Mudit Trivedi is an archaeologist with interests in religious subjectivity, materiality, craft and historical anthropology.
His first book project, An Archaeology of Virtue, considers the archaeology of conversion to Islam through the results of an ongoing long-term archaeological project he has co-directed at the site of Indor in Rajasthan, North India. This research bridges archaeological and anthropological conceptualizations of tradition. It considers the thematizations of ethical relations, hierarchies and gendered pious praxis in material media. It brings together analyses of architectural, spatial and artifactual datasets combined with compositional elemental analyses. The project’s wider goals are to rethink the secular modern commitments of archaeology and the nature of the archaeological trace.
Mudit is also interested in developing critiques of archaeology’s disciplinary commitments to liberal values and legal infrastructures. A first paper from this project critically re-situates colonial Treasure Trove laws that framed the archaeological common good around the taking of finds from others. This second project reconsiders archaeological praxis and the discipline’s recourse to property law in a series of South Asian contexts ranging from accidental finds to disputes centred on waqfs.

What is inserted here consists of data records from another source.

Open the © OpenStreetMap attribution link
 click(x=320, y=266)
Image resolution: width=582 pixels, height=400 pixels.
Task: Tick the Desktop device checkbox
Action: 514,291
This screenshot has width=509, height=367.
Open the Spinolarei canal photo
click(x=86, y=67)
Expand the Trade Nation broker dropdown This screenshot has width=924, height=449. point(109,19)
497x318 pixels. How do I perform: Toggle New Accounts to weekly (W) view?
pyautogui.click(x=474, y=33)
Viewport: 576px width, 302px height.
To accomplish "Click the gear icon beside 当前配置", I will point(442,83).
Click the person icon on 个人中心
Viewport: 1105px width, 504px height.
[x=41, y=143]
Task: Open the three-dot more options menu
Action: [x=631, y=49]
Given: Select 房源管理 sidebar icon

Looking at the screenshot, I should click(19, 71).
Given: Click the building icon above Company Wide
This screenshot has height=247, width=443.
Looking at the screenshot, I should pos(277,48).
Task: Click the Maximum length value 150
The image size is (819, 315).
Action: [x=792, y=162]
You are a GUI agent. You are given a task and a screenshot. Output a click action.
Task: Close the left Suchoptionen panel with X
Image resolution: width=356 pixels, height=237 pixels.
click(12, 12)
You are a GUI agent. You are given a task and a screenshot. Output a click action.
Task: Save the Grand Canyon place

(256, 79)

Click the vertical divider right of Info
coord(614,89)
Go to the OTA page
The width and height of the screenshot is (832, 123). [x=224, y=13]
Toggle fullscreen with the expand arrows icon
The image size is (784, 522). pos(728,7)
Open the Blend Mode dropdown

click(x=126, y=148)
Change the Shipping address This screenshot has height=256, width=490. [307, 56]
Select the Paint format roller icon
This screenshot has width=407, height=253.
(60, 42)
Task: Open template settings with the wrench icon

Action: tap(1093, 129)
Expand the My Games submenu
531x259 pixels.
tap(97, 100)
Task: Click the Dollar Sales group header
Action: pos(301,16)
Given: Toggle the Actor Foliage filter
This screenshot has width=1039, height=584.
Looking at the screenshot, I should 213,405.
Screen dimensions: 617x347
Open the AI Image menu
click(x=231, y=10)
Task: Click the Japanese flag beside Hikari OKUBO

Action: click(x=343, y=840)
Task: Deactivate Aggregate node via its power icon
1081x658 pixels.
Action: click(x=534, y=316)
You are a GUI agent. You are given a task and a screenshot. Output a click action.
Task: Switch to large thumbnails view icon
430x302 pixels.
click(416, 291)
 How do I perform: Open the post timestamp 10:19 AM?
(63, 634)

His forthcoming publications relate to these combined interests. They cover archaeometric insights into social contexts of glass artifact production and use in South Asian and other contexts; the long-term settlement history of the region of Mewat in North India, and theoretical problems in the historical and archaeological study of religion and conversion. He is co-editing a forthcoming special issue on ‘Archaeologies of the Medieval in South Asia’.